* _What to do_
Count the lines below that contain the string "icon", matching case exactly, and give only the number.

* _Supplied data_

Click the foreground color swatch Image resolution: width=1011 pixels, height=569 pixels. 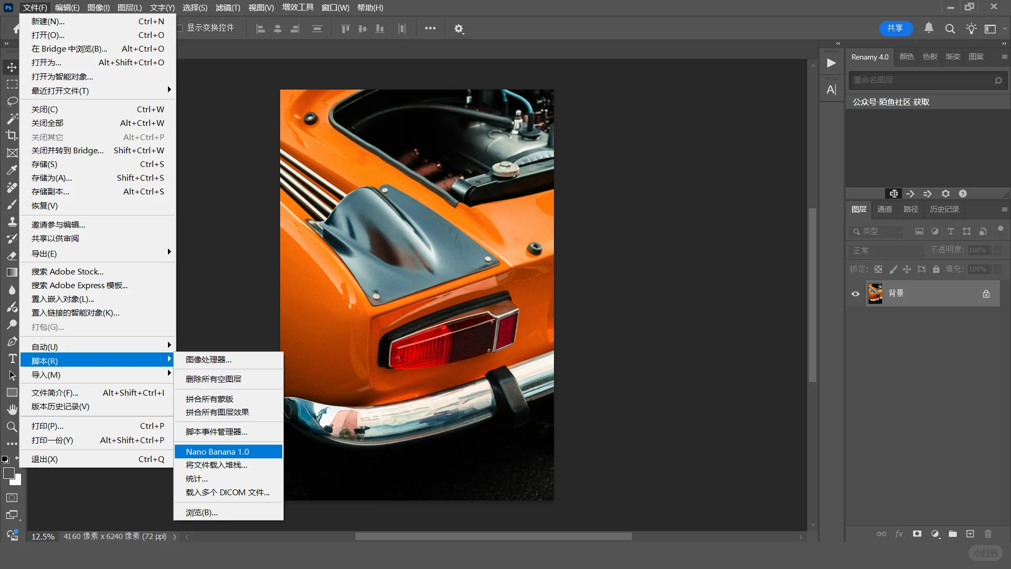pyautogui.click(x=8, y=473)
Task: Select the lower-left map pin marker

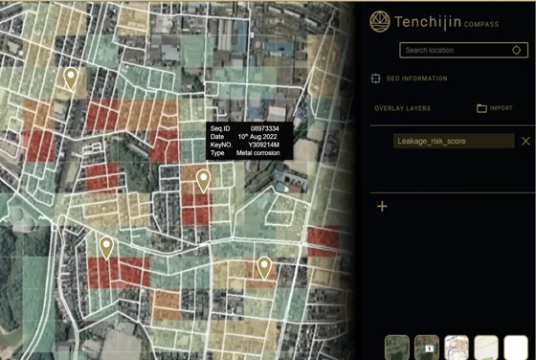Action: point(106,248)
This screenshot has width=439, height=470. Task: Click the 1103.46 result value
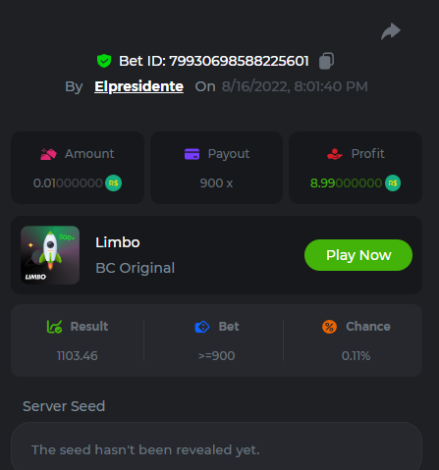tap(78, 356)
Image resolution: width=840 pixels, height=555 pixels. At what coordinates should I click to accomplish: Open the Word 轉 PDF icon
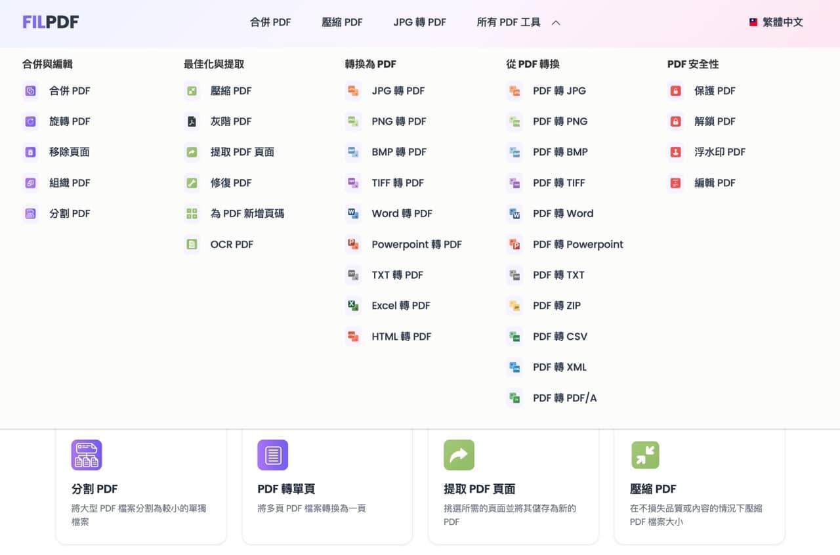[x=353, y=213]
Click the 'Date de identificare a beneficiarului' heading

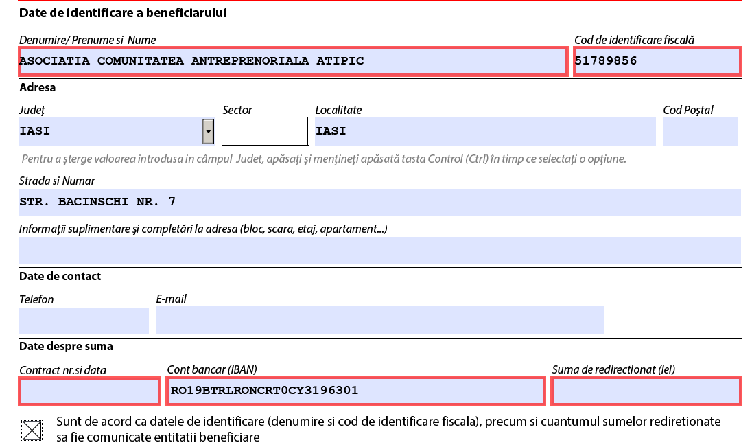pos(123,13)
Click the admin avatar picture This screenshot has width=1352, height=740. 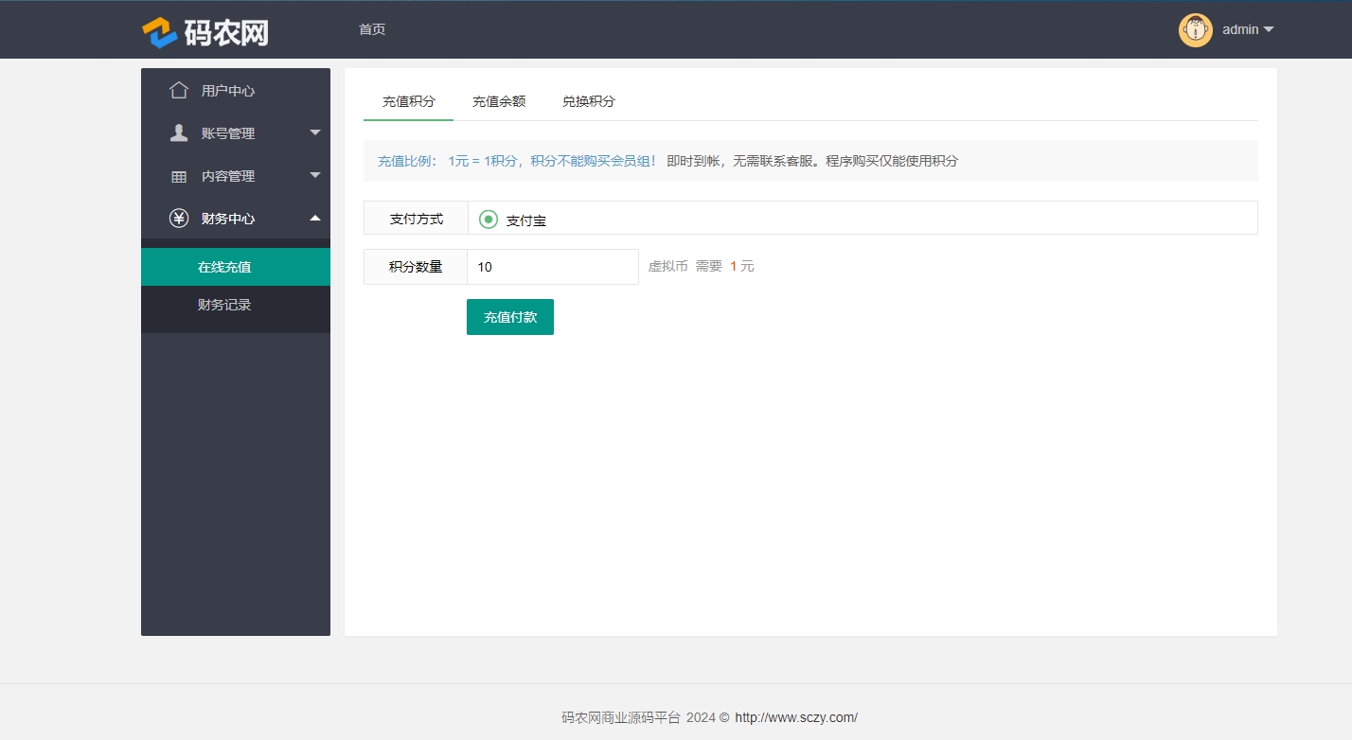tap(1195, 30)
...
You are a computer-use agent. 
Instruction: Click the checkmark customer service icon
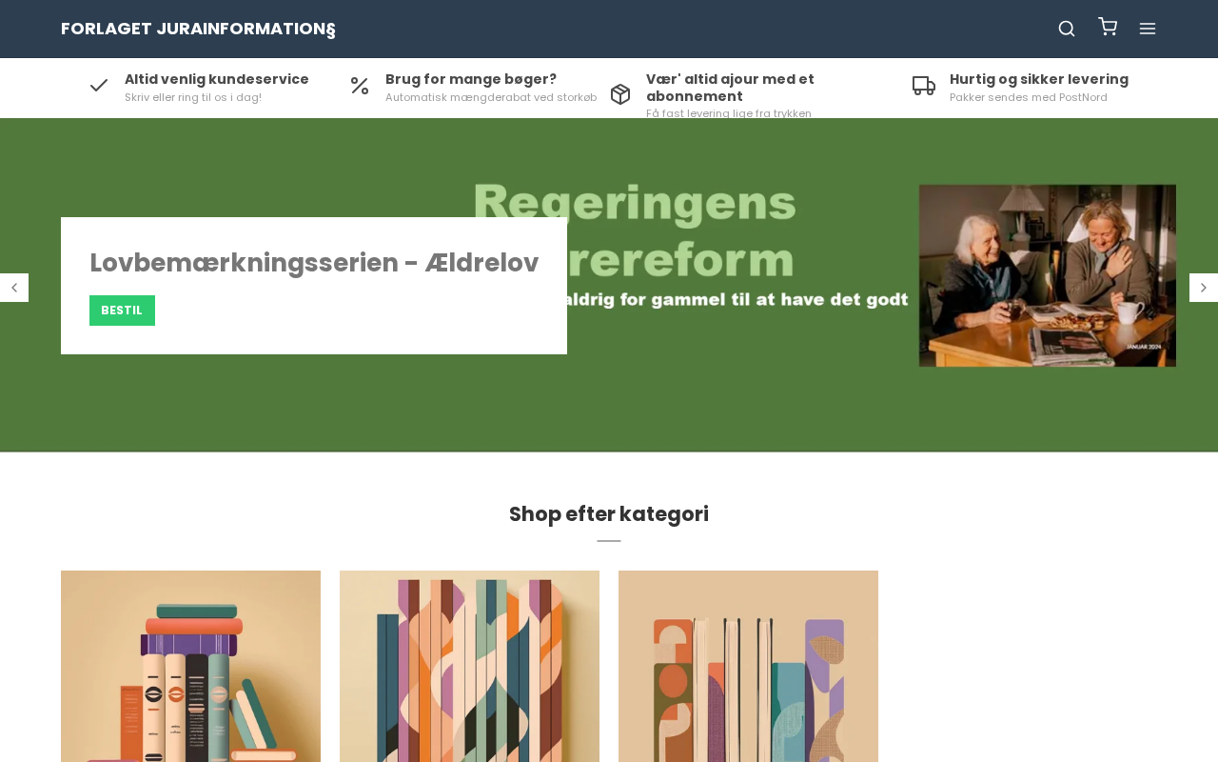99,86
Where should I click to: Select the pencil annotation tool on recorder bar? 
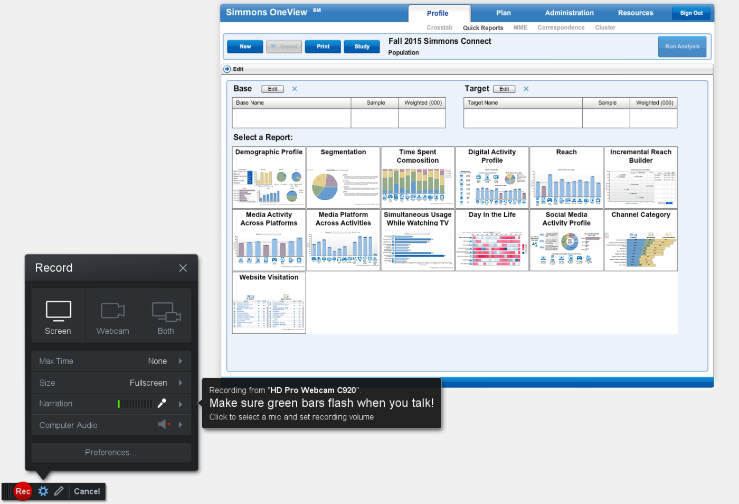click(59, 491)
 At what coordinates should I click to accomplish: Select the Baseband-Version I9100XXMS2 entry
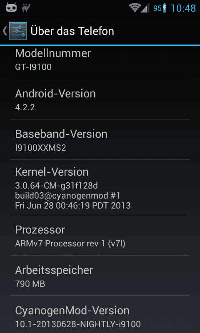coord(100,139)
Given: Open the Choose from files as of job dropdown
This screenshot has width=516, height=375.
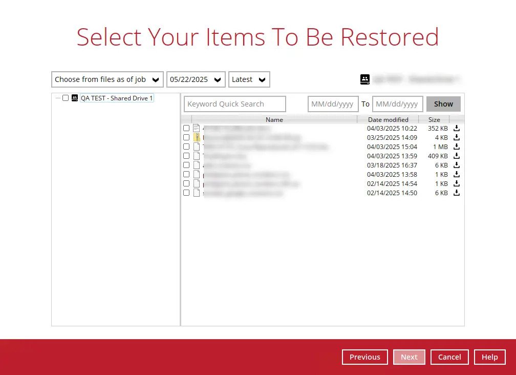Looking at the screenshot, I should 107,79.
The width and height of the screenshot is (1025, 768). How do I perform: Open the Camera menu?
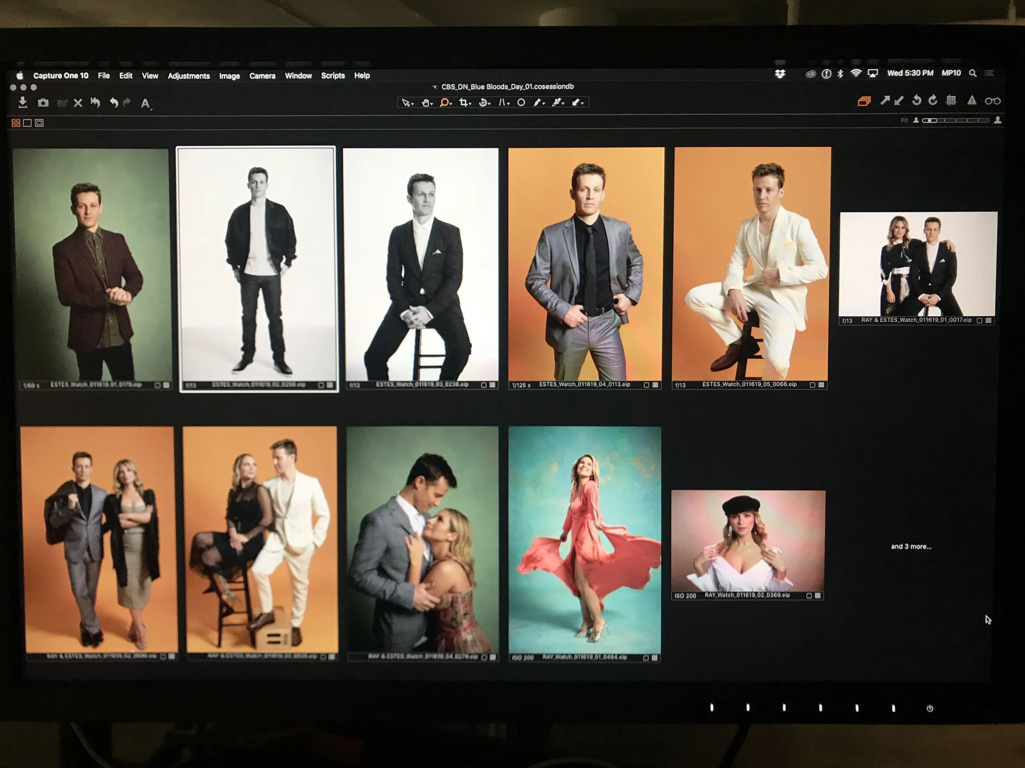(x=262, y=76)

* _Task output_
2